Goal of the exercise – Look below for the line with "1227x853 pixels. At"; begin the copy there and stop after the line with "Click the Change link beside the username", keeping the text exact and the pictures out.
»»
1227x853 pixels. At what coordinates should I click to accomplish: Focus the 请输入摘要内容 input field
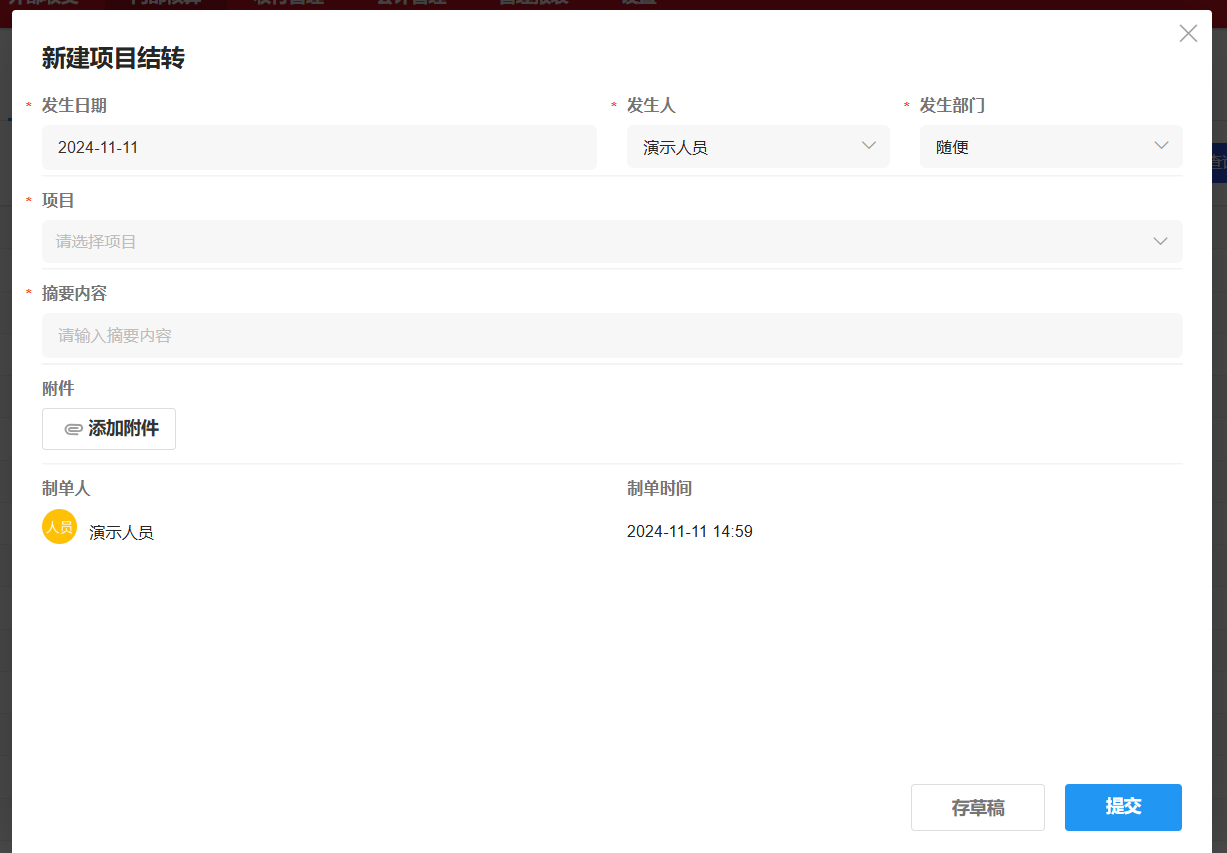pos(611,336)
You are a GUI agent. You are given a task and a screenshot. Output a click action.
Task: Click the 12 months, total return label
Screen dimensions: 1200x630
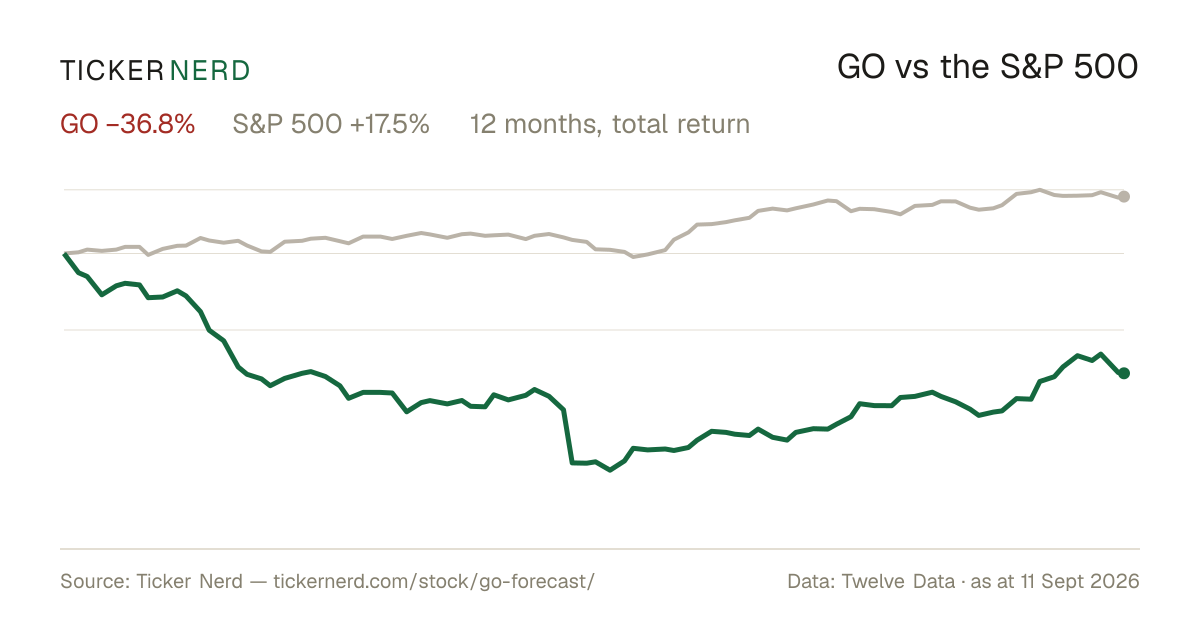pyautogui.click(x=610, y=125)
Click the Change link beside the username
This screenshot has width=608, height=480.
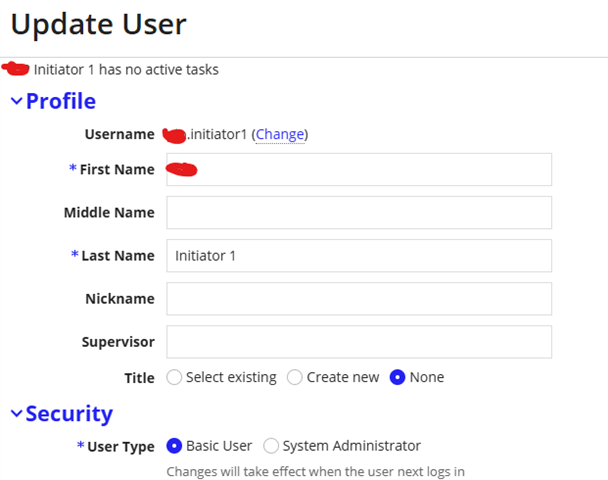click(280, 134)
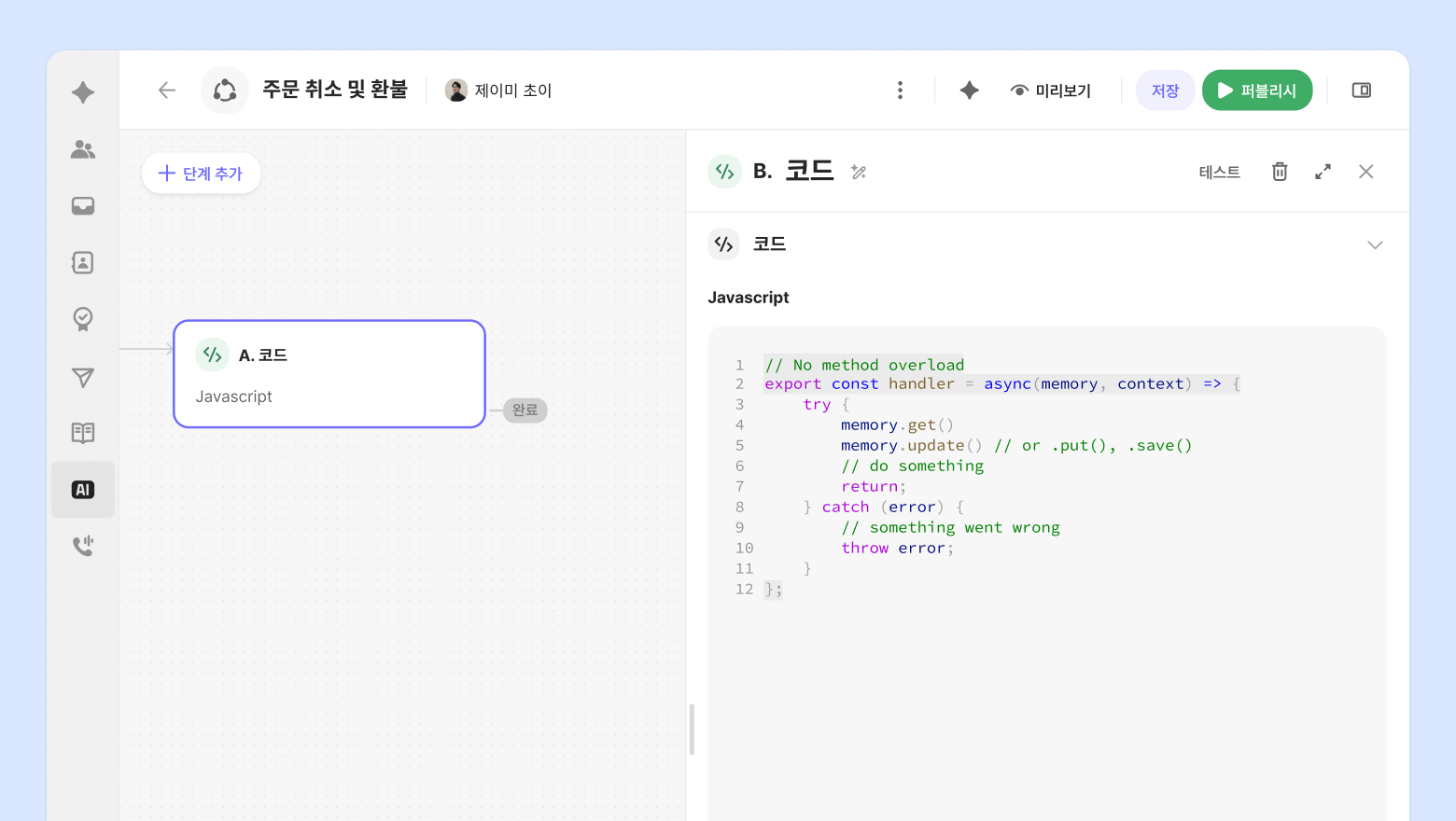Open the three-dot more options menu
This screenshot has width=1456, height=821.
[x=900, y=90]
««
»»
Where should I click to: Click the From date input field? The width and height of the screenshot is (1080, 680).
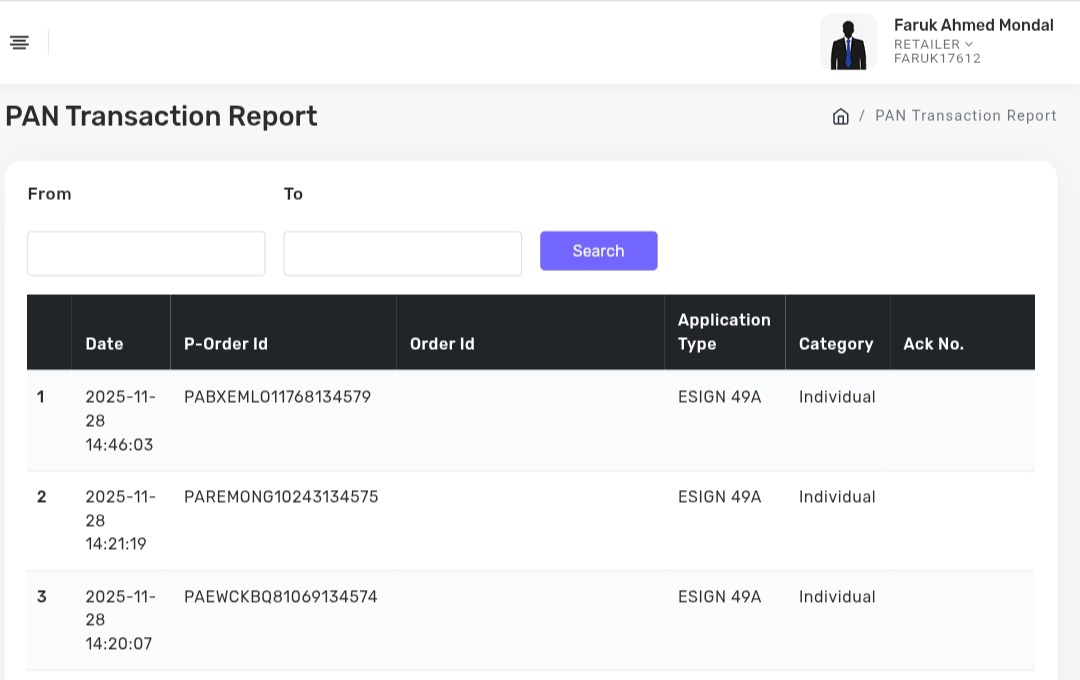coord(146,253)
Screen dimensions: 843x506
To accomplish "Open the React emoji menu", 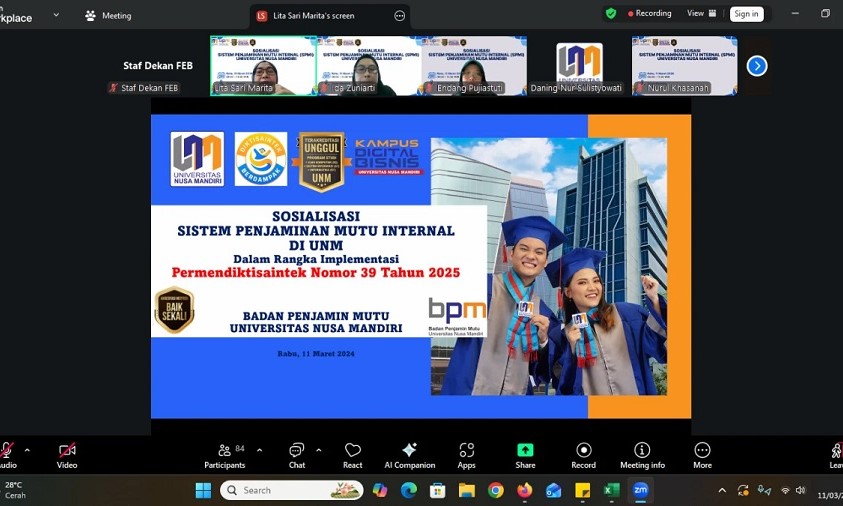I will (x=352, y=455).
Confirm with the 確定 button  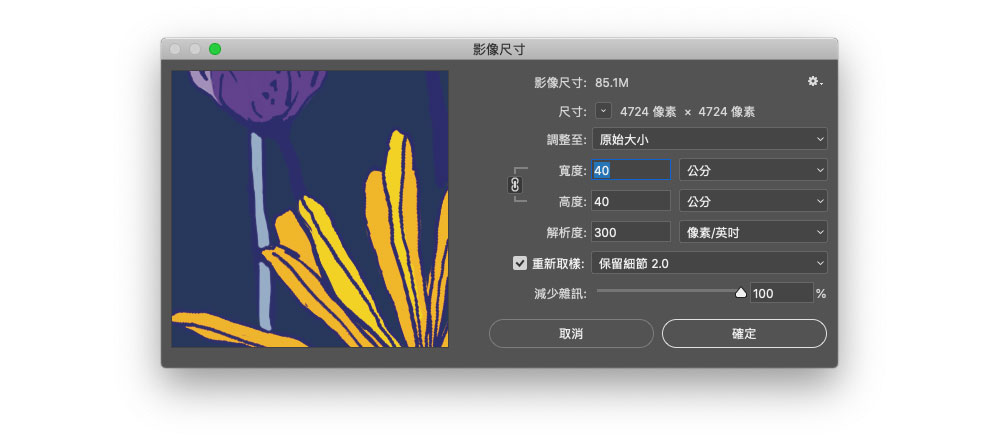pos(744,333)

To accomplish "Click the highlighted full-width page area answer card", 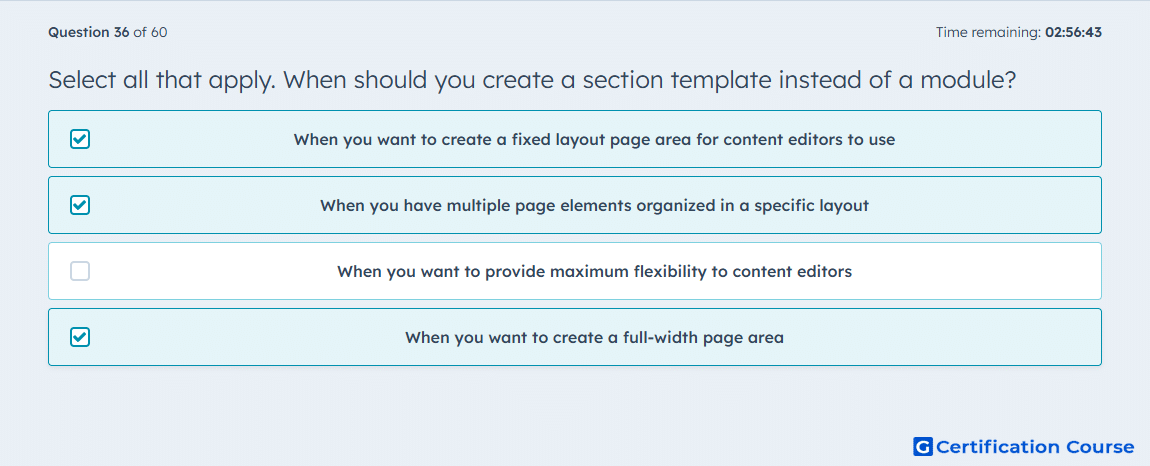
««
Written solution –
1227x853 pixels. At what coordinates should I click to accomplish: Focus the 请输入摘要内容 input field
pos(611,336)
You are a GUI agent. You are given a task and a screenshot. Output a click action.
Task: Click the 12 months, total return label
Screen dimensions: 1200x630
pyautogui.click(x=610, y=125)
Click the Change link beside the username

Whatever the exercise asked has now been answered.